Language development begins at birth and blossoms throughout their infancy as you read and talk to them, as well as tell them stories.
By the time they are 12 months old, toddlers understand about 10 words. By their 3rd birthday, that number is closer to 800 words! In between that time, toddlers are working hard to communicate with us—in both the words they can speak and what they can understand.
So what can you do to help support your toddler’s language development?
Language, like other areas of development, has a wide range of what is typical for each age. Let’s first look at some common language milestones by age group:
- Has a consistent word he uses for “Mama,” etc.
- Points to something he wants.
- Responds to one-step instructions: “Walk to Mama.”
- Understands more than 24 words.
- Babbles more recognizable words.
- Uses clear gestures.
- Uses 6 to 12 words.
- Names objects and special people: “Cat,” “Toy,” “Pa.”
- Repeats last word of parents’ sentences.
- Starts to combine words: “Mama home,” “Read book.”
- Understands up to 300 words.
- Can follow more complex instructions: “Give the book to your brother.”
Can You Hear Me Now?
As an adult, you know how frustrating it can be to talk to someone who isn’t listening.

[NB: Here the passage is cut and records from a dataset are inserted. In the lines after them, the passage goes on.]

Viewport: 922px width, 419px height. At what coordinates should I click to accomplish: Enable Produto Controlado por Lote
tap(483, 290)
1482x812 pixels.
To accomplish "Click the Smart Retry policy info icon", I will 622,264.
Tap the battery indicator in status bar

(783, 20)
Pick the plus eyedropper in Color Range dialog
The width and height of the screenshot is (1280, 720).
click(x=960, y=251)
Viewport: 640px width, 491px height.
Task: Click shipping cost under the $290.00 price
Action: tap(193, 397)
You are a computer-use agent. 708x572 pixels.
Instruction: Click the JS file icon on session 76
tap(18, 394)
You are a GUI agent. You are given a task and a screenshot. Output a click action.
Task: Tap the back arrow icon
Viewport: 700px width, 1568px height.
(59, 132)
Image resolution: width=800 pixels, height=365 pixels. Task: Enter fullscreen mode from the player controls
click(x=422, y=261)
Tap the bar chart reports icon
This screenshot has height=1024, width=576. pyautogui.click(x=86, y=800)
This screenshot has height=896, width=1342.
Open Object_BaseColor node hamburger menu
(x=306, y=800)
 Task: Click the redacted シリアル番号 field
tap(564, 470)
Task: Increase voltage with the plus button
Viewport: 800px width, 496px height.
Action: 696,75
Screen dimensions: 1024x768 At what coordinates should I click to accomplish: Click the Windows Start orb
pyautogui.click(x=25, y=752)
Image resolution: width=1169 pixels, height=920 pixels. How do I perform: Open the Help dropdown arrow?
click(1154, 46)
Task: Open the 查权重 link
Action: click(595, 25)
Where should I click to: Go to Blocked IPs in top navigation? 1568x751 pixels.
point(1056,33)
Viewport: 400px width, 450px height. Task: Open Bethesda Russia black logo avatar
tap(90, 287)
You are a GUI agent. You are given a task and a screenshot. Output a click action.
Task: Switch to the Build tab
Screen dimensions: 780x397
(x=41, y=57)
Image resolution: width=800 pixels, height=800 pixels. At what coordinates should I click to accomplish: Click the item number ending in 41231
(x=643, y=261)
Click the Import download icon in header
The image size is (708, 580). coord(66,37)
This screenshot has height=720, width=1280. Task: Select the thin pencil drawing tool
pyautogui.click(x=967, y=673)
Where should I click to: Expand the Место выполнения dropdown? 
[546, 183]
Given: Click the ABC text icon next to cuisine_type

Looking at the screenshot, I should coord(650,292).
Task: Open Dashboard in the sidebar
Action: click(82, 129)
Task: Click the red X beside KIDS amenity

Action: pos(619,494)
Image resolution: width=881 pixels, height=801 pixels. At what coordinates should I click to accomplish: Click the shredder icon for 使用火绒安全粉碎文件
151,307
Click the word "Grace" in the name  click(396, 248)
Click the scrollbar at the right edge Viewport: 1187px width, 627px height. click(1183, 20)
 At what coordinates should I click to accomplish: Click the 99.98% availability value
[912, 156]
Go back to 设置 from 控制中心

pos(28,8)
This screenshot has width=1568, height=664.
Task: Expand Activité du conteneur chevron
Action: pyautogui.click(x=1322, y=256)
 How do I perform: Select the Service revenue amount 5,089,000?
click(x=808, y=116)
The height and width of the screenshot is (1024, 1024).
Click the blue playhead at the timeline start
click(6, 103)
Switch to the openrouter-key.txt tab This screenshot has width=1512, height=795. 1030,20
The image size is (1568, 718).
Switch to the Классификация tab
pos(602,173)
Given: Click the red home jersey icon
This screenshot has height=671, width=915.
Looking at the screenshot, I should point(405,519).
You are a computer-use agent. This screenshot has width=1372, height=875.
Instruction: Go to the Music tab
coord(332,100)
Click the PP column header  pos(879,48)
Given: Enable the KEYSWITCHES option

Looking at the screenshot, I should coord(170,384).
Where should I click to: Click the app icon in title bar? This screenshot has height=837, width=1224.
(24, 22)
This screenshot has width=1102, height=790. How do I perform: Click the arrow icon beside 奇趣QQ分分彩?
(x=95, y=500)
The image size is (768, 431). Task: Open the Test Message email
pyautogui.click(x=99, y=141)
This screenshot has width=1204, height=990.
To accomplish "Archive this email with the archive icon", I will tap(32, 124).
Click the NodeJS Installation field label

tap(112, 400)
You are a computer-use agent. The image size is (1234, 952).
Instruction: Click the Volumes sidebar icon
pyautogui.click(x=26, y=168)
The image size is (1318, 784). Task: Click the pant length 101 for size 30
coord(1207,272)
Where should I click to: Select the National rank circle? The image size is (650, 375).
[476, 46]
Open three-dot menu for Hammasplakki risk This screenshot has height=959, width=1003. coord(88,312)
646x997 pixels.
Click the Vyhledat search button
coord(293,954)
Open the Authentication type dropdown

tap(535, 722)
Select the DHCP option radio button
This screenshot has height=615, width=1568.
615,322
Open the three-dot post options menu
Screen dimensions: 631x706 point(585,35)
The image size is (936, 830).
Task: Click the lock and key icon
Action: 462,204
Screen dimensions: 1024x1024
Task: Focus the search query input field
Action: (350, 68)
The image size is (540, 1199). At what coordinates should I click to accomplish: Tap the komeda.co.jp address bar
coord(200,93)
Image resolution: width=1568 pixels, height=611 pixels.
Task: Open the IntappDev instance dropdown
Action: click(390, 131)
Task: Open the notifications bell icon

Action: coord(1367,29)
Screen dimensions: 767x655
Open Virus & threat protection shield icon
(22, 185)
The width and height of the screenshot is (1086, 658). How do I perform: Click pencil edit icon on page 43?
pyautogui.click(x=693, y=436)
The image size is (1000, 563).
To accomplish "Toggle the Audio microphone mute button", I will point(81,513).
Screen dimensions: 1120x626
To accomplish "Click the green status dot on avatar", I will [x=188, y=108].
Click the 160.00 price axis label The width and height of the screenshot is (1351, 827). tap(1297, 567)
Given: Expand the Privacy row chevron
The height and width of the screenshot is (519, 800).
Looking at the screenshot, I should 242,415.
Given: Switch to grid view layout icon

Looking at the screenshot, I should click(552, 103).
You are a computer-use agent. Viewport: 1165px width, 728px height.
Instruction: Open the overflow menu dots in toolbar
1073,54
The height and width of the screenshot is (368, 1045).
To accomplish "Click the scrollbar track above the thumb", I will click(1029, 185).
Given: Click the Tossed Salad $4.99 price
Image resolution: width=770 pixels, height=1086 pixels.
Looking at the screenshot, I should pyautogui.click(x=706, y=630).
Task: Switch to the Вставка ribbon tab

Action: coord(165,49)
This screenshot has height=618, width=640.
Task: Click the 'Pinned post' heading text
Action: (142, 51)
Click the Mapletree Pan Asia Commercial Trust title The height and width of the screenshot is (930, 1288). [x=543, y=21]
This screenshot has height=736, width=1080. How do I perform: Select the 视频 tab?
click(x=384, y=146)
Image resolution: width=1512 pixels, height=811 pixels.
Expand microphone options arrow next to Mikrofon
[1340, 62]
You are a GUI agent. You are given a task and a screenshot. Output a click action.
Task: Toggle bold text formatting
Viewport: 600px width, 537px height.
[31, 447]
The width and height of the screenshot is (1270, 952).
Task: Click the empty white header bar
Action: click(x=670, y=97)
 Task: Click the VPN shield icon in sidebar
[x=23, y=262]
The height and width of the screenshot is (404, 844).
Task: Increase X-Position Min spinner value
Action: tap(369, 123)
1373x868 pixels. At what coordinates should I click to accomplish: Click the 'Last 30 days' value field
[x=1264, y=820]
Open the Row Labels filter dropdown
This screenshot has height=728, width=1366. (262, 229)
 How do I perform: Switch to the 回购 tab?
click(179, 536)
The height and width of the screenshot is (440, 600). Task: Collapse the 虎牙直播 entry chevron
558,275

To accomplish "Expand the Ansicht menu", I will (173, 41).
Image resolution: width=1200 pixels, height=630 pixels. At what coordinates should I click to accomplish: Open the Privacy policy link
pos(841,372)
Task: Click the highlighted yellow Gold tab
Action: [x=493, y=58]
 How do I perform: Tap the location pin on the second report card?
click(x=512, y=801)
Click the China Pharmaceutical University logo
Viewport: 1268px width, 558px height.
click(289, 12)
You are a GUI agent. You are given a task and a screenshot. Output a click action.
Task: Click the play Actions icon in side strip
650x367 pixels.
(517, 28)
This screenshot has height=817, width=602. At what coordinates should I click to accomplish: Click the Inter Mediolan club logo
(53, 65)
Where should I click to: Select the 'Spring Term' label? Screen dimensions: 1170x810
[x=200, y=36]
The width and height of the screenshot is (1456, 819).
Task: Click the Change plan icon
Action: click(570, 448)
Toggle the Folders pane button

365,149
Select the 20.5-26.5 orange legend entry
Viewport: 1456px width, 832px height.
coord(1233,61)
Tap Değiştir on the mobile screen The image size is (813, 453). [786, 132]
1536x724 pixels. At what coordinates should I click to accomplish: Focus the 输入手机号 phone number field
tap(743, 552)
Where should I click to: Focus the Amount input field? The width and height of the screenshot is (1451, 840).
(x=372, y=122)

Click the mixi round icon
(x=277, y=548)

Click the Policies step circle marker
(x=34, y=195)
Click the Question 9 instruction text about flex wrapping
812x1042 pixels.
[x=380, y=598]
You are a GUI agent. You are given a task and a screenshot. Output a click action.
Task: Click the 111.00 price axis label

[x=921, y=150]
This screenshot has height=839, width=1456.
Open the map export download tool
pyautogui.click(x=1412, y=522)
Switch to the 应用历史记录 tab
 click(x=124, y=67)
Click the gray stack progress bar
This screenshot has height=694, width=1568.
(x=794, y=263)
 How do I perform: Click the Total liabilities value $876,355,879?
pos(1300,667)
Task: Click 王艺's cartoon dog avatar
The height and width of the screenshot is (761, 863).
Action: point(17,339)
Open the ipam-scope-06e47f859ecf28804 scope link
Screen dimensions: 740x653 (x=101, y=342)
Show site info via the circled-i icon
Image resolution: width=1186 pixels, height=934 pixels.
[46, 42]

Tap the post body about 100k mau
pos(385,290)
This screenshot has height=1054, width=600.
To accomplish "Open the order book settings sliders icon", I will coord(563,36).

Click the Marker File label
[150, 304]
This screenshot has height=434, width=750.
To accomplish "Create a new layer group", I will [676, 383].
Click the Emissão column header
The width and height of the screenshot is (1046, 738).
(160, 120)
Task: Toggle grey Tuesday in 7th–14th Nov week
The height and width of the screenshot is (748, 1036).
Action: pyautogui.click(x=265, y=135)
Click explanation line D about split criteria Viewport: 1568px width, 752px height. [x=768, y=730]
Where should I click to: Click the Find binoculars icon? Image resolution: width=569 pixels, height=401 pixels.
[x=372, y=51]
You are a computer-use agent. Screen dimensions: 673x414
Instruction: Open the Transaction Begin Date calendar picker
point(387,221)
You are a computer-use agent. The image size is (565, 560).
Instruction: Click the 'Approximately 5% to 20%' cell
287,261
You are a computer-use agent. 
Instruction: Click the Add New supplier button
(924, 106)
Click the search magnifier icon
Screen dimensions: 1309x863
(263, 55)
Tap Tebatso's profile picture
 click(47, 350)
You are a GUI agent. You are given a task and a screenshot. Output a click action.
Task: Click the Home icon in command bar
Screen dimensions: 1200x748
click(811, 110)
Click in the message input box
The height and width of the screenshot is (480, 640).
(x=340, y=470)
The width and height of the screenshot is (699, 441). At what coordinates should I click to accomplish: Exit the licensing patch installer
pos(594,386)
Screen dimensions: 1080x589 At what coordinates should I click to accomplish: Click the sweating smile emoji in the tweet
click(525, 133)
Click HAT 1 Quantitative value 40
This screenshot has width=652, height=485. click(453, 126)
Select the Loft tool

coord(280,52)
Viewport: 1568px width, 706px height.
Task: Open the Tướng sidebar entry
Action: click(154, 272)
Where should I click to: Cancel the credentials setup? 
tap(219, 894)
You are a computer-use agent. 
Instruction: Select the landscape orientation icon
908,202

Toddlers feel the same way. When they have something to say, get down at their level and listen. It might just be the most important thing you hear all day!
Tell Me About It!
Toddlers love to be talked to—tell them everything! While our day-to-day activities (like washing dishes or wiping down counters) aren’t very interesting to us, toddlers love to hear about what we are doing and how we do it. This is also a great time to name items around the house or in the grocery store: “I am washing the fork and spoon with bubbly soap.” Think of yourself as a sportscaster, giving your toddler a play-by-play.
It’s OK to repeat yourself. Toddlers need to hear a word several times before they remember it: “Let’s read a book. . . let’s pick out a book. . . I like that book you picked!”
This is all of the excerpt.